___ Texto de origem
Um naufrágio, imigrantes e o Museu de Arte Sacra

Henrique Trindade
4 min readMay 11, 2020

Em junho do ano passado estive em Gênova para participar de um simpósio. Da janela do meu hotel eu tinha uma vista privilegiada da Piazza Acquaverde, bem ao lado da estação de trem. A principal atração da praça é um enorme monumento dedicado a Cristóvão Colombo, inaugurado em 1862, e certamente admirado por muitos dos milhares de imigrantes que partiam do porto da cidade para “fazer a América”, especialmente a partir do final do século XIX.

Porém, em agosto de 1906, um rapaz, funcionário da Companhia de Navegação Italiana, surgiu na praça, parou em frente à estátua de Colombo e, aos gritos, começou a amaldiçoa-lo por ter descoberto a América. O homem não era louco, tampouco estava embriagado. Essa foi a maneira dele exteriorizar seu desespero após receber a notícia de que seu irmão, que há poucos dias embarcara dali em direção à América do Sul, falecera em uma das maiores tragédias transatlânticas do começo do século XX: o naufrágio do vapor Sírio.

O acidente com o Titanic (1912) foi algo tão marcante que, de certa forma, ofuscou outras histórias semelhantes. Frequentemente menciono o desastre com o vapor Principessa Mafalda (1927), que afundou na costa da Bahia, em que pereceram quase 400 pessoas (aliás, o Papa Francisco tem relação com esse naufrágio. Assine minha newsletter para saber mais sobre essa história: http://tinyletter.com/henriquetrindade), mas imagino que poucos conheçam a catástrofe do Sírio, ocorrida no dia 04 de agosto de 1906.

A notícia do naufrágio repercutiu em diversos países. O navio era italiano e a maioria dos passageiros eram dessa nacionalidade; o acidente ocorreu no litoral espanhol, próximo a Cartagena, e fez com que o rei da Espanha, Afonso XIII, enviasse ajuda aos náufragos; muitos dos imigrantes gregos, sírios e libaneses, que tinham como destino o Brasil, faleceram; e, além disso, há o fato de que o arcebispo de São Paulo, Monsenhor José Camargo de Barros, e o arcebispo do Pará, Monsenhor Homem de Melo, estavam presentes na embarcação. Este se salvou, aquele não teve a mesma sorte.
______
___ Dados fornecidos
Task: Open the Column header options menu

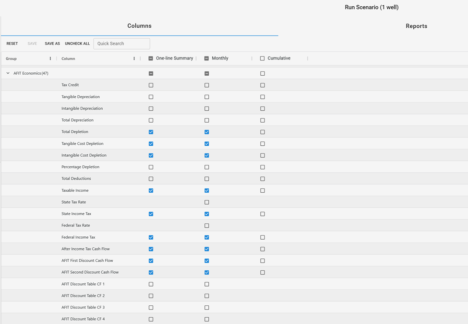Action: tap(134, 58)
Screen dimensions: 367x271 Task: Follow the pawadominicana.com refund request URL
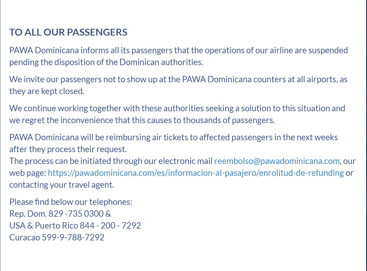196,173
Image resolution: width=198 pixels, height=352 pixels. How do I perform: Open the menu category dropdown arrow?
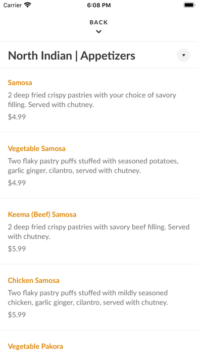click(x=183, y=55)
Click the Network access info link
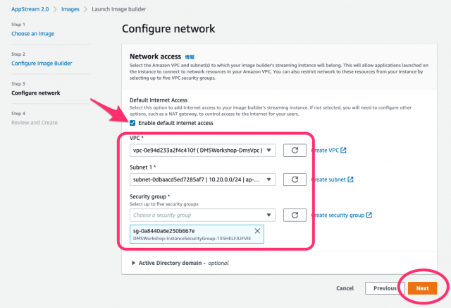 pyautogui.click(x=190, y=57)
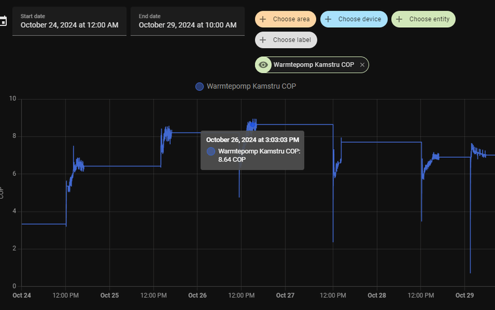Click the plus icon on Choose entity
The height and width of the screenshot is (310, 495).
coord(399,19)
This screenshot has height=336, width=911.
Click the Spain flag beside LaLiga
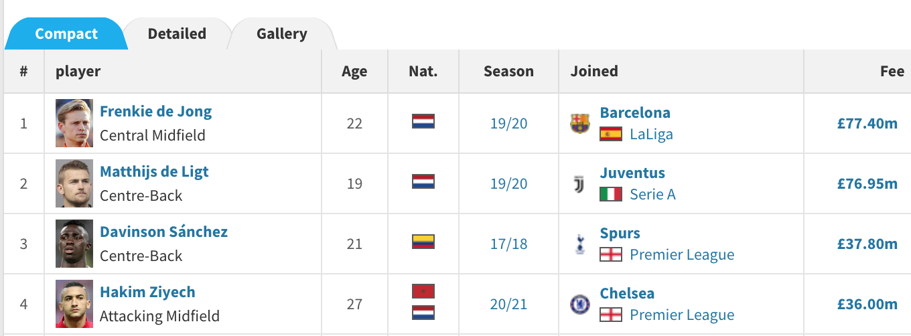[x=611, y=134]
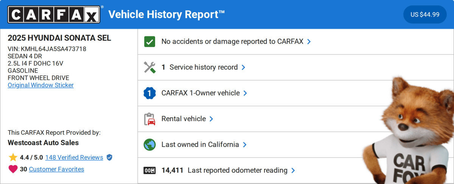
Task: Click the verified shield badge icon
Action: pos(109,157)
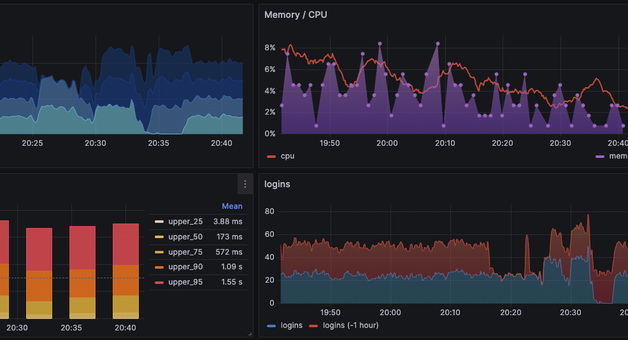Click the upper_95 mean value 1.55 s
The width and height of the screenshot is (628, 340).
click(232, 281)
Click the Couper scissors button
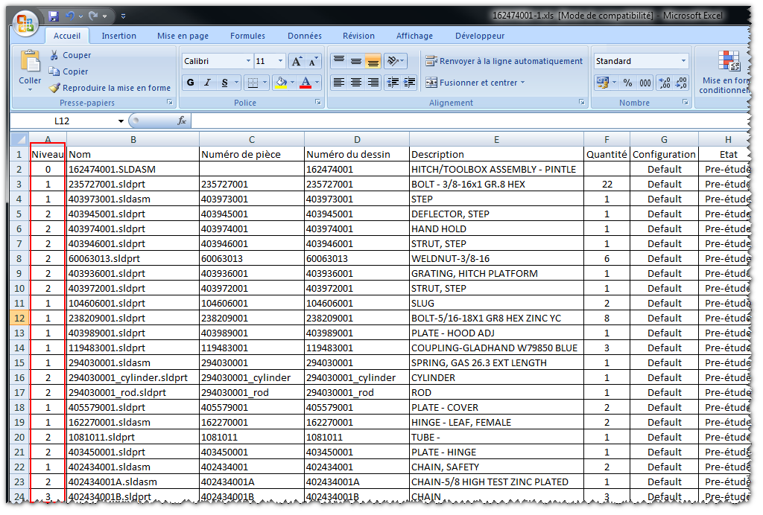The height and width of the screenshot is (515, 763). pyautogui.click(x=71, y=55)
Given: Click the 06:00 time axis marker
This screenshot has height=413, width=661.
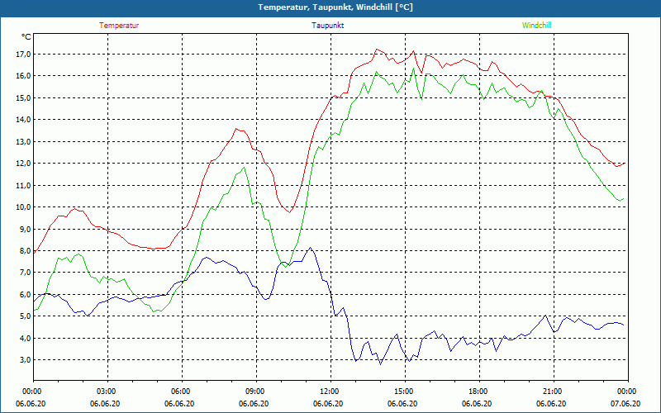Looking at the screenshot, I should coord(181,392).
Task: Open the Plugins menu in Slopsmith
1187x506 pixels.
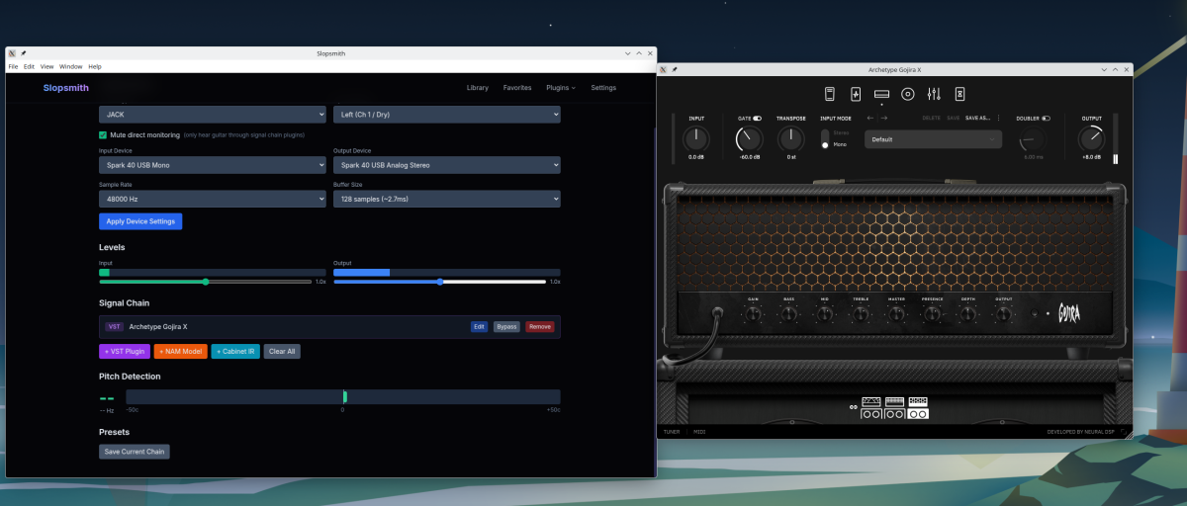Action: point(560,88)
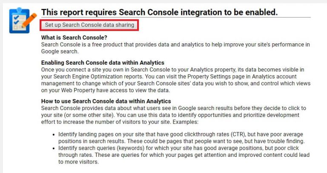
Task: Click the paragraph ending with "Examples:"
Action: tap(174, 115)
______
___ Dados fornecidos
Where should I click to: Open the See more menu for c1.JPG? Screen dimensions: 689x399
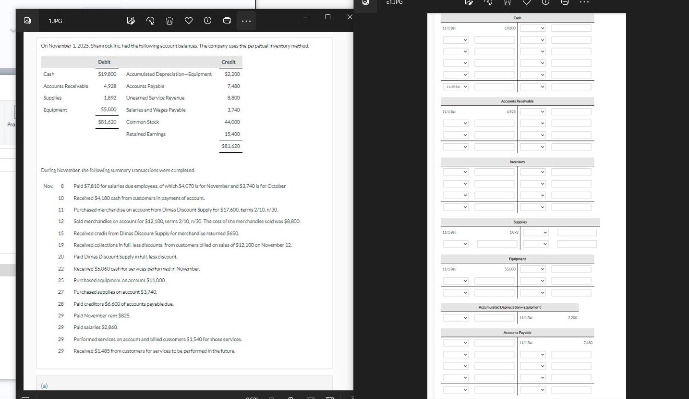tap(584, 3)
______
◆ **Tarefas**
a: Liste todos os navios mencionados no relato sobre o naufrágio do Sírio.
b: Retome o relato sobre o naufrágio do vapor Sírio logo depois da última frase.

◆ **Respostas**
a: Sírio; Titanic; Principessa Mafalda.

b:
Os jornais trazem notícias angustiadas, ora citando que o arcebispo de São Paulo havia falecido, ora negando tal fato. Muitas crianças e mulheres fizeram parte das vítimas. Navios mercantes, que estavam próximos do local, resgataram centenas de pessoas, um heroico pescador, com seu pequeno bote, foi ao encontro dos náufragos e conseguiu salvar doze deles. Um dos passageiros perdeu a esposa e os seis filhos; a cantora e atriz espanhola Lola Martinez, que iria fazer uma turnê pela Argentina, pereceu; os abrigos improvisados em Cartagena se encheram de órfãos e as autoridades da cidade temiam que os cadáveres que chegavam às praias pudessem levar doenças. Durante o naufrágio o pânico se apoderou do navio, passageiros brigaram a punhaladas pela posse dos escassos coletes salva-vidas. Segundo algumas testemunhas o arcebispo de São Paulo faleceu enquanto abençoava às vítimas que se jogavam no mar, em razão da agressão de um tripulante (uma outra notícia cita um passageiro argentino) que lhe tirou o salva-vidas.

Autor: Benedito Calixto. Naufrágio do Sírio, 1907. Óleo sobre tela, 160 x 220 cm. Acervo Museu de Arte Sacra.

Muitos dos náufragos resolveram seguir viagem. Aguardaram em Cartagena, La Unión, Alicante e Torre Pacheco pelas novas embarcações, vapores Oravia, Ravenna e Italia, que atracaram com algumas das vítimas nos portos do Rio de Janeiro, Santos, Montevidéu e Buenos Aires. Enquanto na Itália parentes e amigos das vítimas, em busca de notícias, se aglomeravam em frente ao escritório da Navigazione Generale Italiana e vociferavam contra Cristóvão Colombo, na Espanha os pescadores que ajudaram no resgate eram homenageados e o tenor Maristany, um dos sobreviventes, foi designado para cantar nas exéquias.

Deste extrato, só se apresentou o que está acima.